Sunday, August 30, 2009

I'm really worried

I'm the only one who sees all the granola bar and yogurt wrappers on the floor.

No-one else notices the dirty socks that mysteriously ended up on the counter. The counter we prepare FOOD ON.

Nobody notices that our house looks like the shoe aisle at Ross. Apparently people who shop at Ross are unaware that you put things back on the shelves after you try them on. And stop putting size 10 shoes in the size 7 aisle you Ross shoppers.

Atleast no-one notices the plethera of shoes and may I mention again, dirty socks, until there is a tripping tragedy.

Do they need their eyes checked?

I think my kids have a problem with their muscles too because apparently back-packs are so heavy that they need to be stripped off right in front of the door. And since they could possibly be visually impaired they can't see where they left them.

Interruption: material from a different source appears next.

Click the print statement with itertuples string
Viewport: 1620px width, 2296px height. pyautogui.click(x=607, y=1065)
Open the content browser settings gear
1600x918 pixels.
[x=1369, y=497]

I think I need to take them all to the doctor because their memory is going.
Early onset alzheimers?

No-one remembers forgetting to flush the toilet. No-one remembers spilling red juice on beige carpet. No-one remembers who broke a branch off my tree. (Don't mess with my trees.) No-one remembers that I told them an hour ago to do the dishes. No-one remembers they were supposed to be doing homework instead of watching Scooby Doo.

But really, I think my greatest worry is the visual impairment, because everytime

I say: (see below) they say: (see below)

it's in the closet: where, I don't see it?
it's in the pantry: where, I don't see it?
it's in the fridge: where, I don't see it?
it's in your room: where, I don't see it? - Well, I have to give it to them on that one. Have you seen their room? Me neither because apparently they are striking against the use of shelves and hangers. Maybe if I put in more attractive carpet, they'd want to see it once in awhile.

I'm really starting to think Primary Children's with these kids. It's really weird, they have all the energy in the world until it's time to do anything practical. Then it's like a complete transformation. Maybe their bodies get taken over by alien slugs when certain words are spoken like, chores, help, work, clean, or homework.

I'm really worried.

I hope there's a cure.

5 comments:

Linnea said...

Love it! Still Laughing. Maybe they're like my kids and they use all their "useful" energy being great helpers at school!

Anonymous said...

I remember the day I found shoes in the bread drawer. Good times. Great post.

Kristine said...
This comment has been removed by the author.
Kristine said...

I like Linnea's posting. I remember going for Parent-Teacher Conferences and thinking, "Who are you talking about...my child!?!" But they all turned out pretty well, so I know there's hope for yours! Fun posting to read, Lucinda!

Emily said...

You are hilarious. I was laughing because I can so relate to all you said. The vision and the hearing is horrible here too and I think it has something to do with being male most of the time.